Can someone provide an useful analogy or realistic case study to
  motivate the second condition of ESS?

 A: A strategy is an ESS if it is not profitable for a small fraction of the population to deviate from the societal norm. Think of folks developing software in a research lab. Folks can either use the .NET platform on Windows or the Python platform on Linux. If most folks adopt Linux, then it doesn't make sense for a minority to play Windows. The folks adopting Windows won't be contributing, and evolutionary forces will drive them to adopt Windows. 
Intuitively, a societal norm is an ESS if a small fraction of the population can deviate (be it by mistake, experimentation, etc.) and find this deviation not to be profitable. So evolutionary forces drive them back to the ESS.

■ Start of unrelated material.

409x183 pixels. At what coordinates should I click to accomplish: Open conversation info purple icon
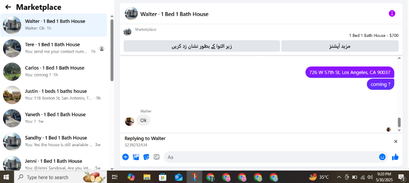click(392, 14)
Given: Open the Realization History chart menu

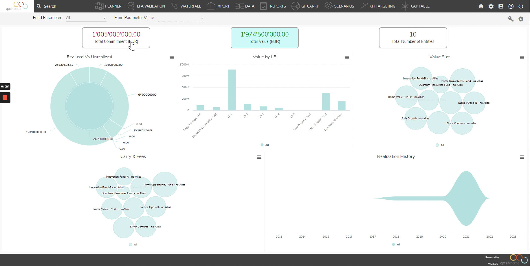Looking at the screenshot, I should 522,157.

Note: The definition you provided (the standard textbook definition) works for infinite populations. In finite populations, we do not have this notion of replacement. So suppose we have $n$ agents, with $a$ of them programmed to play $A$ and $b$ programmed to play $B$. If we draw an $A$ player, there are $a-1$ remaining $a$ players. So the odds of drawing another $A$ player are lower. This is because agents are not replaced. This blog entry provides a generalized notion of an ESS which converges, and discusses the convergence to a Nash equilibrium.
A: Example: A group of people is allowed to buy liquor (with assumed utility for all) if at least one of them carries an ID. (Carrying an ID is an earlier, individual, uncoordinated choice that is assumed not to hurt or benefit your utility otherwise.) In the ESS everybody will carry their ID.
NB: Your statement that (1) defines a NE is not correct. (1) is not unilateral.